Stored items
§
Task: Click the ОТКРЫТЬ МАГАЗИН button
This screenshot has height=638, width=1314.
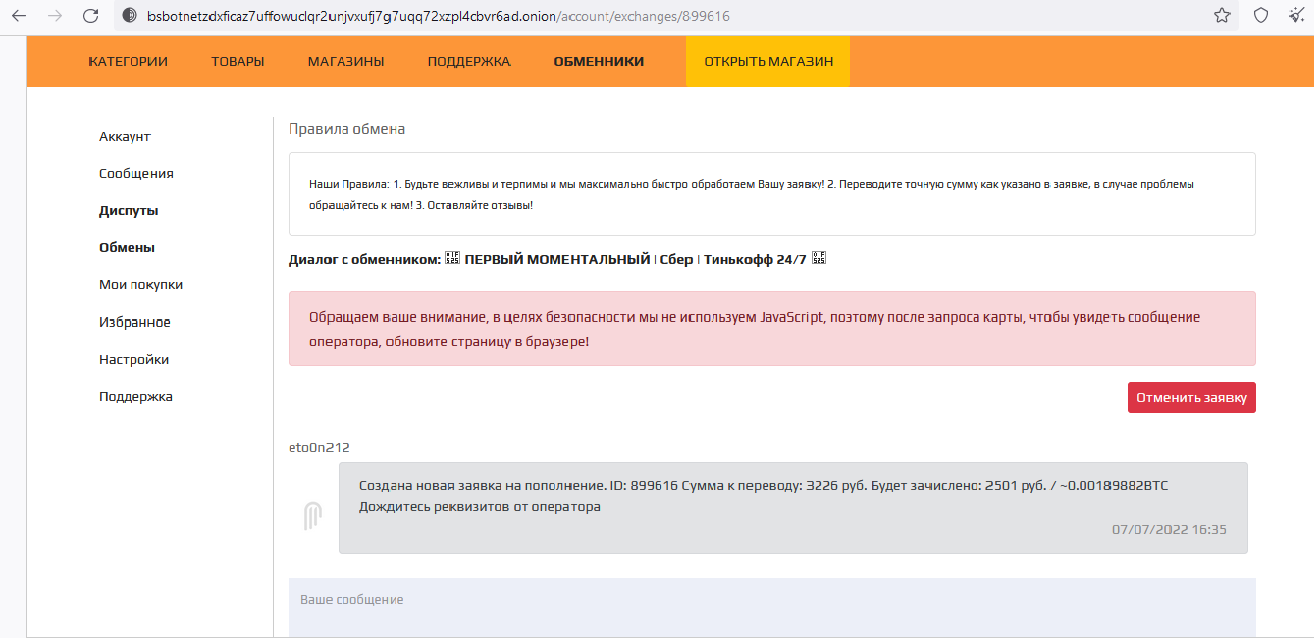Action: tap(768, 62)
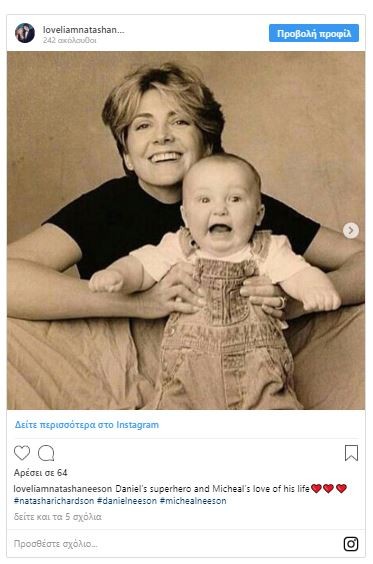Open the #danielneeson hashtag
The image size is (373, 564).
click(x=127, y=501)
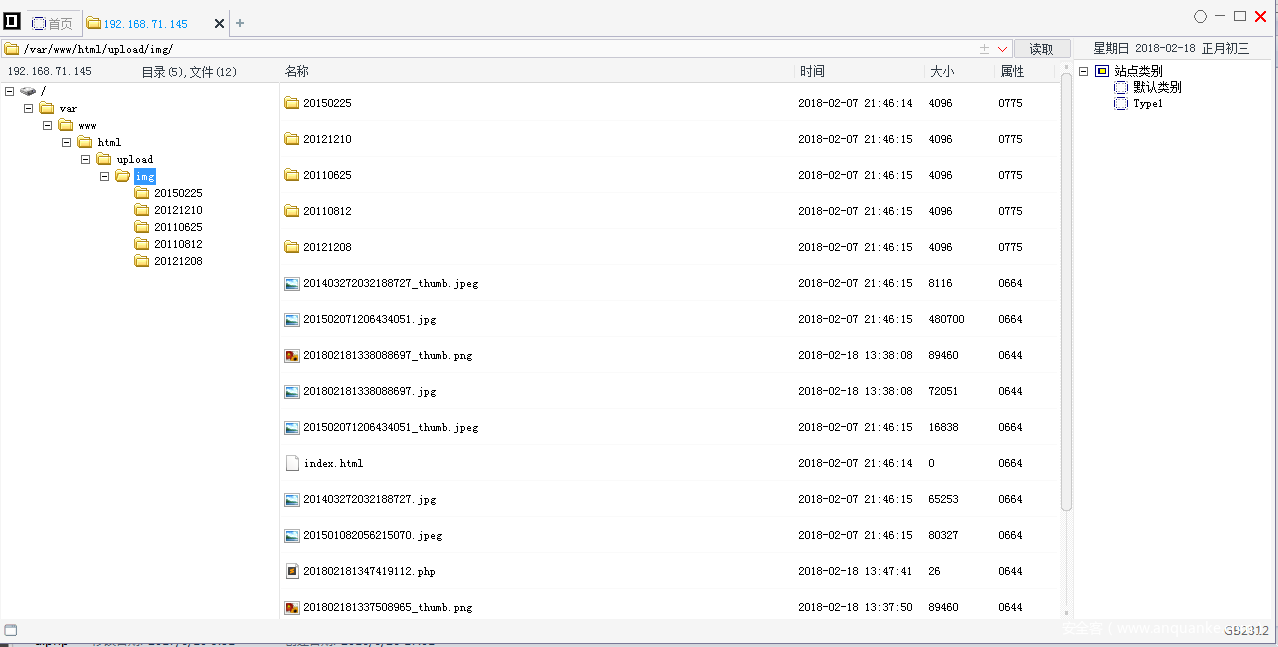Screen dimensions: 1278x647
Task: Click the status bar icon at bottom left
Action: tap(11, 630)
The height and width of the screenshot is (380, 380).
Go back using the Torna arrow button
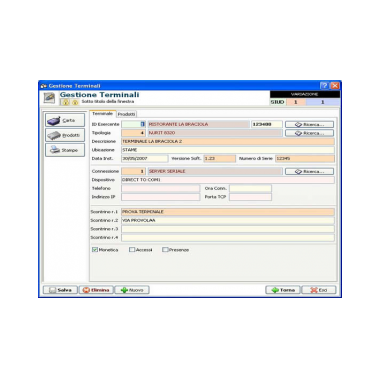coord(283,290)
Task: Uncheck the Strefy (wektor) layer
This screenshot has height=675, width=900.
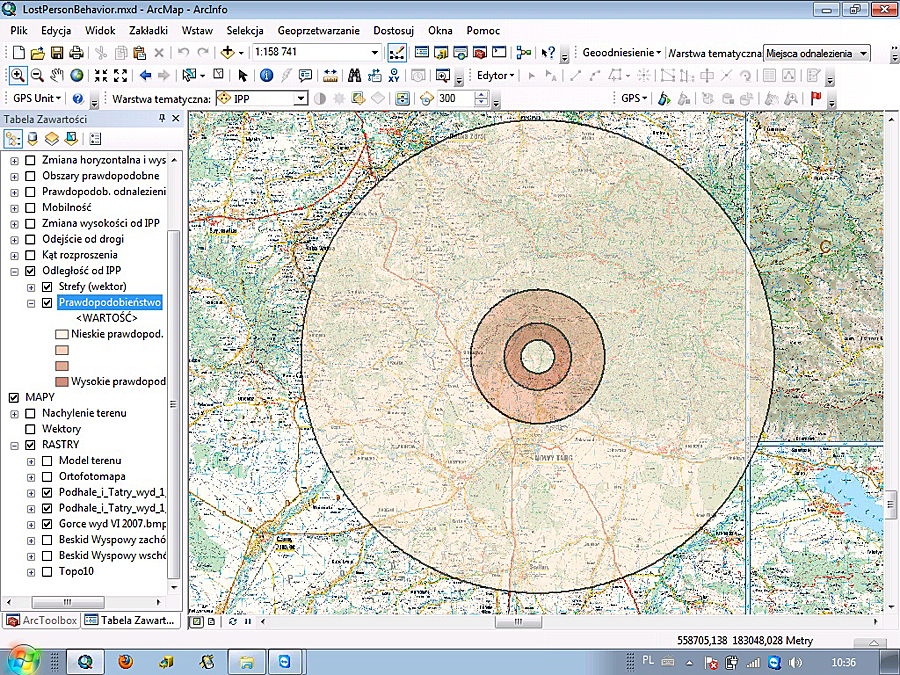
§
Work instruction = No pictures should appear in the copy, and each record above is to be returned exactly.

Answer section =
Task: Click the ОТКРЫТЬ МАГАЗИН button
This screenshot has height=638, width=1314.
Action: tap(768, 62)
Open the #danielneeson hashtag
The image size is (373, 564).
click(x=127, y=501)
Screen dimensions: 1278x647
Task: Click the status bar icon at bottom left
Action: tap(11, 630)
The height and width of the screenshot is (380, 380).
Go back using the Torna arrow button
coord(283,290)
Task: Uncheck the Strefy (wektor) layer
This screenshot has height=675, width=900.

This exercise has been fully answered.